What if your best-performing content isn’t actually your best-performing content?

We’re in the era of big data and analytics, a time of greater appreciation and comprehension of measuring success than ever before. And yet the metrics we use to understand content performance are still evolving, still open to scrutiny, and we continue to chase the meaning of a post or piece of content’s value.

Nick Cicero has spent much of his career leading measurement frameworks and evolving, even revolutionizing, the paradigms we use to measure and analyze media. Along the way, the platforms, packaging, and consumption patterns have necessitated changes in how we consider content; however, the longstanding models, as well as the companies hosting or presenting content themselves, often lag behind their platforms’ own evolution.

Cicero has watched the evolution at the front of the pack, seeing the shifts happen in real-time, and understanding the need for measurement to evolve, too.

“The biggest challenge that we always had was we would have to use engagements as a proxy for interest,” said Cicero, founder and CEO of Mondo Metrics. “But we know that only like the 1% of people are really engaging, for example, relative to everybody.
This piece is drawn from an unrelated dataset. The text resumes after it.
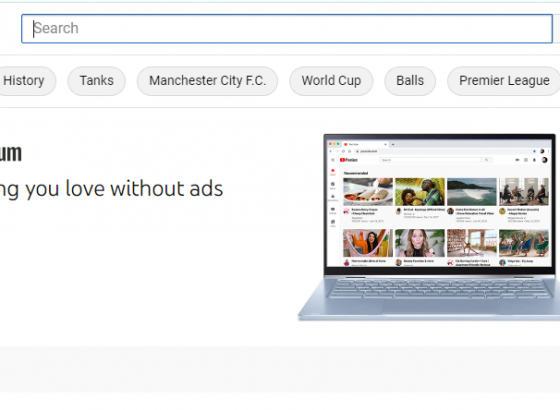Click the blonde woman beauty thumbnail
Viewport: 560px width, 410px height.
[x=420, y=243]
That’s why whenever we look at things like engagement rate and we use followers as the denominator, which a lot of people do, that is outdated and old, right?
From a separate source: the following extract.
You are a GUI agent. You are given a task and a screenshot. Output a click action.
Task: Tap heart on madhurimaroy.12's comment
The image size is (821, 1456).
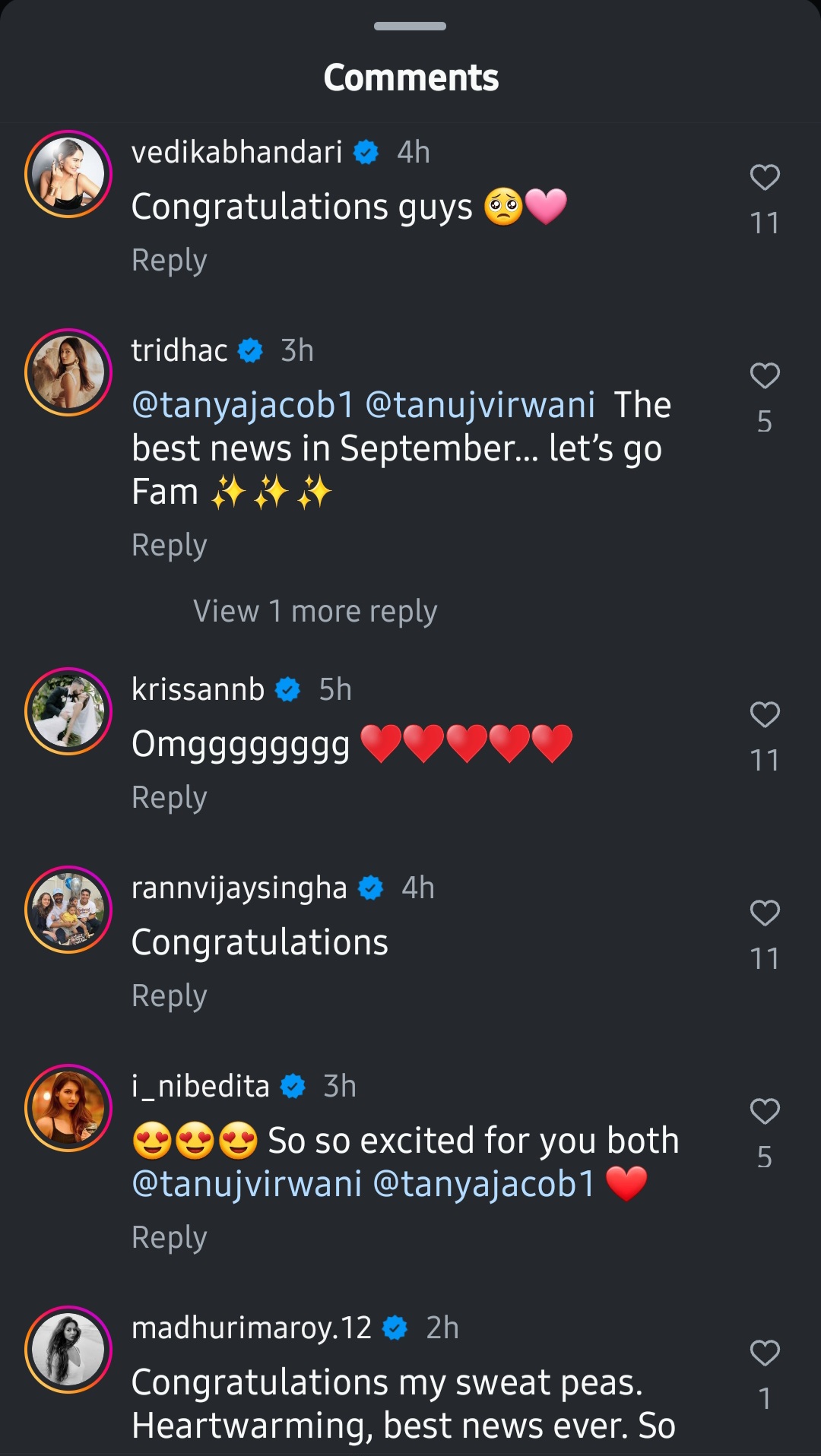765,1353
“That’s a metric that has now evolved because, one, you can game it, but two, it’s not really relevant if all of your followers don’t have the chance to see all your content, and that’s changing. So we were using all of these proxy metrics to help us understand that…”

Engagement worked well enough in the early days. There weren’t any better options, anyway. But then the form factor for content diversified, making content trickier to measure. Video exploded and each platform decided what constituted a video view. Snapchat came along and disrupted everything, with the 24-hour lifespan and taps forward (and back), completion, and exits entering the picture. Cicero saw all this happening and sought a solution.

“We said, ‘Hey, what is a Story but a compilation of videos that you’re just playing back in a row once again over a 24-hour window of time?’ So if the first frames of the video and the day expire, and I’m missing the point of telling the Story, my Story is incomplete,” said Cicero, whose previous company, Delmondo (later acquired by Conviva), was the first to provide analytics for Stories. “So that’s where it gave us the inspiration to say, ‘Well, maybe we should be measuring completion rate. But how do we do that?’ That’s what caused us to start to blow things apart and look at what are new metrics that we can combine and relationships that haven’t been there before.”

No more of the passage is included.